Activity:
Restate the listing below line for line and word for word, without the pictures.
━━ Dataset excerpts ━━
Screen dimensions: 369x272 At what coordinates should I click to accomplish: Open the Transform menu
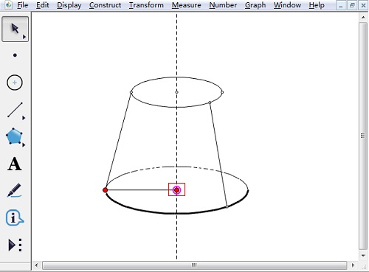(146, 5)
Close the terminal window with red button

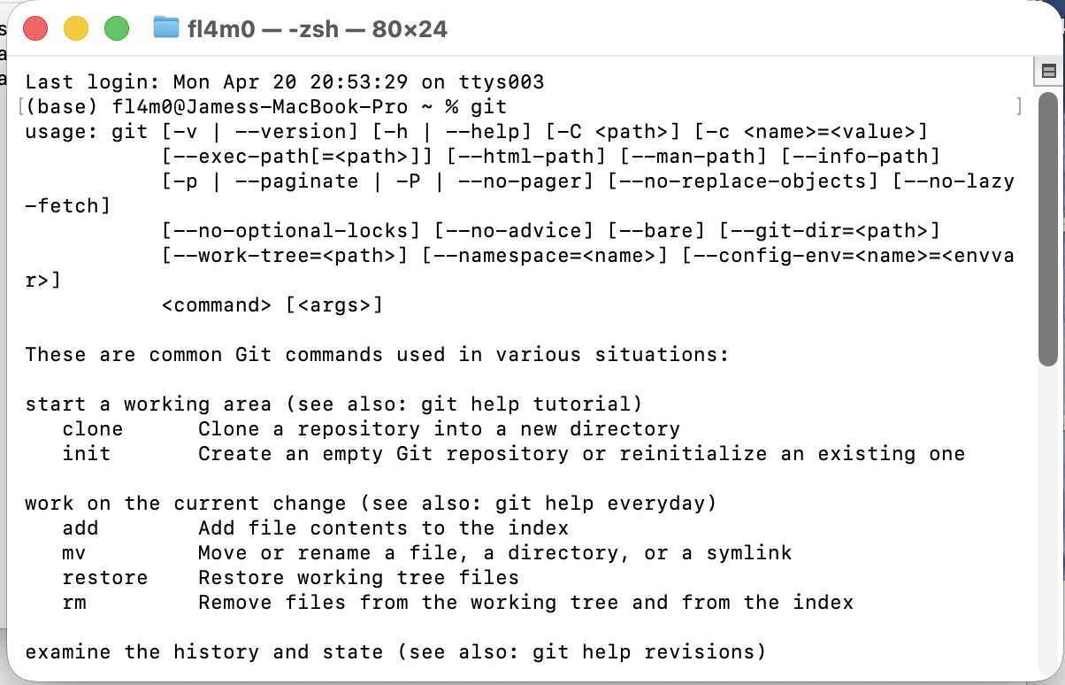coord(34,28)
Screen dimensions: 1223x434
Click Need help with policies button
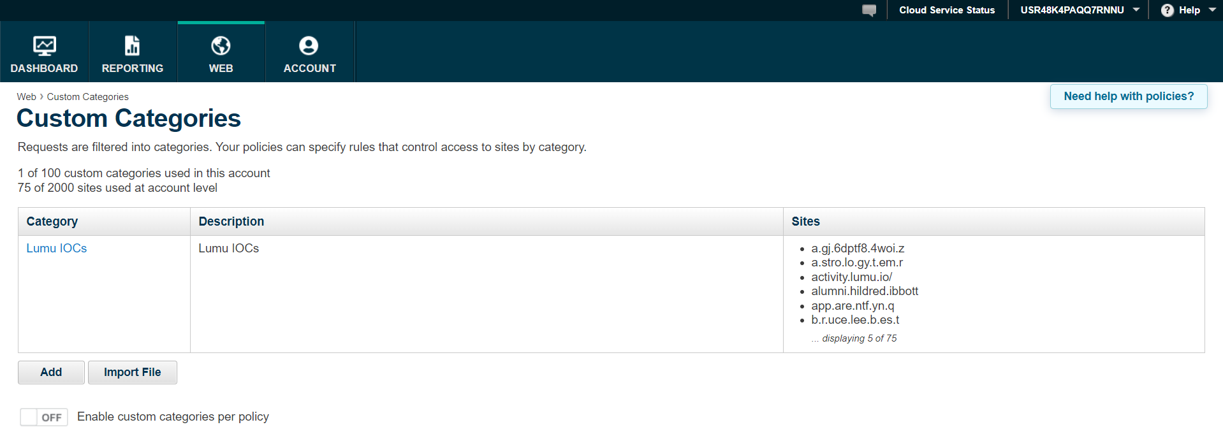(1129, 96)
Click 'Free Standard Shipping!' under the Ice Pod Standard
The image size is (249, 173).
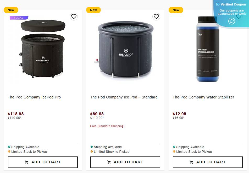click(x=107, y=126)
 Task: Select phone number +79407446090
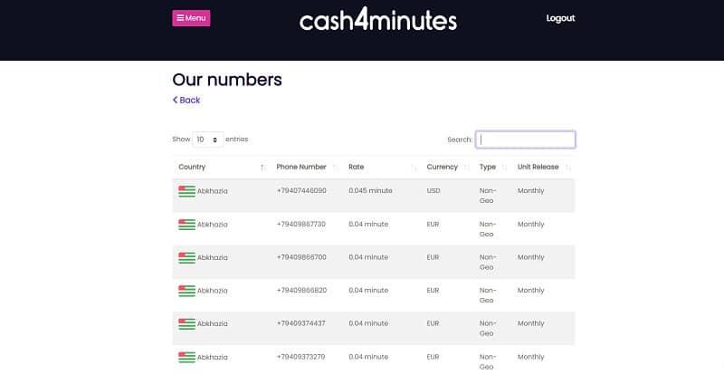pos(301,191)
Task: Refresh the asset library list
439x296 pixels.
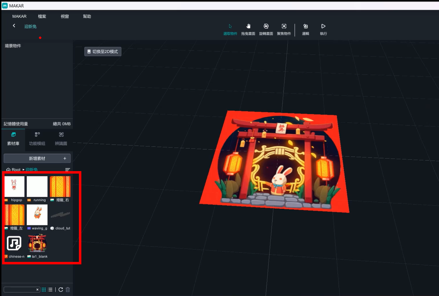Action: (x=60, y=290)
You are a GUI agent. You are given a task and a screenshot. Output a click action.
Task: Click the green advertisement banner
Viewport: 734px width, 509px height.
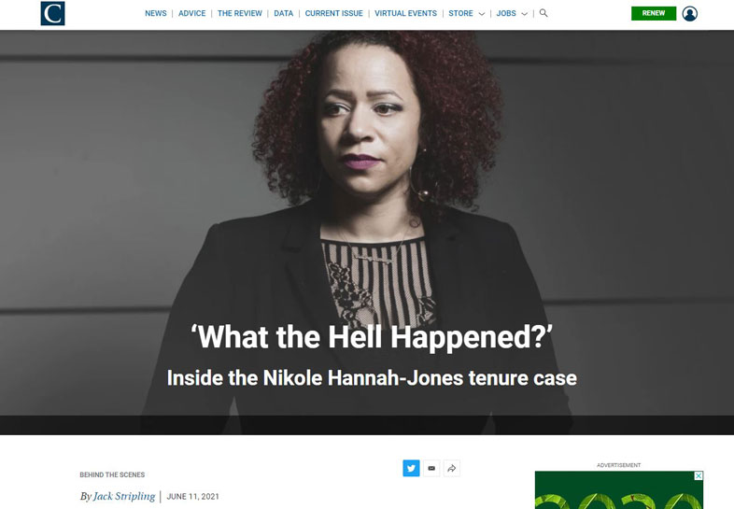[619, 489]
━━━
Answer section:
Screen dimensions: 369x272 At what coordinates should I click to accomplish: Open the Transform menu
(146, 5)
Close the terminal window with red button

coord(34,28)
Screen dimensions: 1223x434
Click Need help with policies button
(1129, 96)
Click 'Free Standard Shipping!' under the Ice Pod Standard
The image size is (249, 173).
click(x=107, y=126)
 Task: Select phone number +79407446090
pos(301,191)
Task: Refresh the asset library list
439x296 pixels.
Action: (x=60, y=290)
You are a GUI agent. You are given a task and a screenshot. Output a click action.
Task: Click the green advertisement banner
Viewport: 734px width, 509px height.
[619, 489]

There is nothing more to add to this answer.